O'Brien cast the film with a mixture of newcomers and faces familiar to genre audiences. He re-united with Maria del Mar, having first worked with her on the Sci-Fi Channel miniseries Robocop: Prime Directives, which he co-wrote. The physically demanding lead role of Jacinta was written specifically for Casey Hudecki, whose background as a stage actor and stunt performer made her ideal for the part. O'Brien was already a fan of David Hayter's work as both a writer and actor, and was delighted when he agreed to join the cast as the villainous Toby after reading the script.

==Synopsis==
Toby (David Hayter), Cally (Maria del Mar), and Jacinta (Casey Hudecki) are a fractious team of professional kidnappers who become lost while en route to deliver a valuable "package"—two teenage girls, Kanako (Amanda Joy) and Suki (Samantha Wan) -- to their employer Mr. Arkadi (Frank Moore), a mysterious and terrifying mob boss. Tensions between the group reach critical mass after a botched escape attempt leaves Kanako dead, a failure that the notoriously cruel Arkadi will not forgive. As the survivors struggle to find an escape from the dire consequences awaiting them, they discover they have a bigger problem: Devil's Mile, the lonely stretch of highway they've found themselves on, seems to have no end. But when Kanako returns from the dead, transformed into a shape-shifting demonic entity (Shara Kim), they are forced to accept that the laws of not only time and space, but life and death, no longer apply. With no escape in sight, secrets are exposed, true identities are revealed, and one of them discovers that redemption can be had... at a terrible price.

==Cast==
- David Hayter as Toby McTeague
- Maria del Mar as Callista "Cally" Chavez
- Casey Hudecki as Jacinta "JC" Ballantine
- Amanda Joy Lim as Kanako Kobayashi
- Samantha Wan as Suki Tsuburaya
- Frank Moore as Mr. Arkadi
- Adrienne Kress as Cally's Girlfriend
- Shara Kim as Demon
- Craig Porritt as The Caretaker

==Reception==
The film received polarized reviews. Shock Till You Drop panned the film overall, criticizing the film's script and direction, as they felt that O'Brien "goes overboard with the tricks and gimmicks." Bloody Disgusting was also highly critical of the film and commented that they saw the film as being "weird for weirdness sake, without any real thematic or pulpy endgame in mind"

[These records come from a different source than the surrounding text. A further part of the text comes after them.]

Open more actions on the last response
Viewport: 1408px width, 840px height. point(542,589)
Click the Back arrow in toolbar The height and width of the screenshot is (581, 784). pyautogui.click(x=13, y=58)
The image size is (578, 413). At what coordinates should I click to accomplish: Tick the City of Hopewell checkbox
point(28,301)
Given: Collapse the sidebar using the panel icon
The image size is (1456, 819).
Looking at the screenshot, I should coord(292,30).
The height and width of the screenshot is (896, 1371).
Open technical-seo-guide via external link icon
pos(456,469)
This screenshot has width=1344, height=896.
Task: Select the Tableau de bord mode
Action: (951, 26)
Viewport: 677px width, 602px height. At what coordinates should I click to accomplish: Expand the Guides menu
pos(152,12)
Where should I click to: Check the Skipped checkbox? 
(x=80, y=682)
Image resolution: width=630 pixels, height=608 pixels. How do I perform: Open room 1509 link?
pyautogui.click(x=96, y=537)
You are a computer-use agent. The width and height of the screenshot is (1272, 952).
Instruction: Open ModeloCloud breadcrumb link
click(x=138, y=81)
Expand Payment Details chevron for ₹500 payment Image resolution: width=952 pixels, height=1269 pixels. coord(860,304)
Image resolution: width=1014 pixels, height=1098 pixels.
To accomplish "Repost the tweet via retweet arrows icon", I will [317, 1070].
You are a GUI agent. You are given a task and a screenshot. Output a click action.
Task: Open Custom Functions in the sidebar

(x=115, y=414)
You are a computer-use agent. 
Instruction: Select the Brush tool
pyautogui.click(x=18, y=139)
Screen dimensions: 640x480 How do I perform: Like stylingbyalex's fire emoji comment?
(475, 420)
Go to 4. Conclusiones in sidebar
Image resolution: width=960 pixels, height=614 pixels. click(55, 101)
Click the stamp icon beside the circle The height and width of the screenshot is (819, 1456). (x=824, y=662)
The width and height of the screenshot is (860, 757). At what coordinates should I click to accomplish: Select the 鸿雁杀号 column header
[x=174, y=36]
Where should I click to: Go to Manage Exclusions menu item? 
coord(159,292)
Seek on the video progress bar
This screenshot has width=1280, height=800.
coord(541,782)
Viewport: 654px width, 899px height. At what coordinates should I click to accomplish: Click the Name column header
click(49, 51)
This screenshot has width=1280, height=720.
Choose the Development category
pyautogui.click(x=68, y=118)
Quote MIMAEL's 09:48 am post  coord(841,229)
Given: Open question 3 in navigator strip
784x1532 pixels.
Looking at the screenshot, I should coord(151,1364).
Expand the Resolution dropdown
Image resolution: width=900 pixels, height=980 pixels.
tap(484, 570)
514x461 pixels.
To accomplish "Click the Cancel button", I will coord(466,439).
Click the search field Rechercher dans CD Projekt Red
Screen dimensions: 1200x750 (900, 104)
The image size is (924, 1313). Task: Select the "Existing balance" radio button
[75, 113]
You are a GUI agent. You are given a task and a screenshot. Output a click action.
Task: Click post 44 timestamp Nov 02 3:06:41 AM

However, Twitch Film praised the film's visual elements, script, and post effects, stating that "O'Brien displays the right amount of patience to get the right amount of tension out of his audience.", while Ain't It Cool News enthused that the film "throws everything and a flaming kitchen sink at the bandits and the viewer.", while also noting "O’Brien ends up wrapping it up rather poetically with a few smart twists along the way."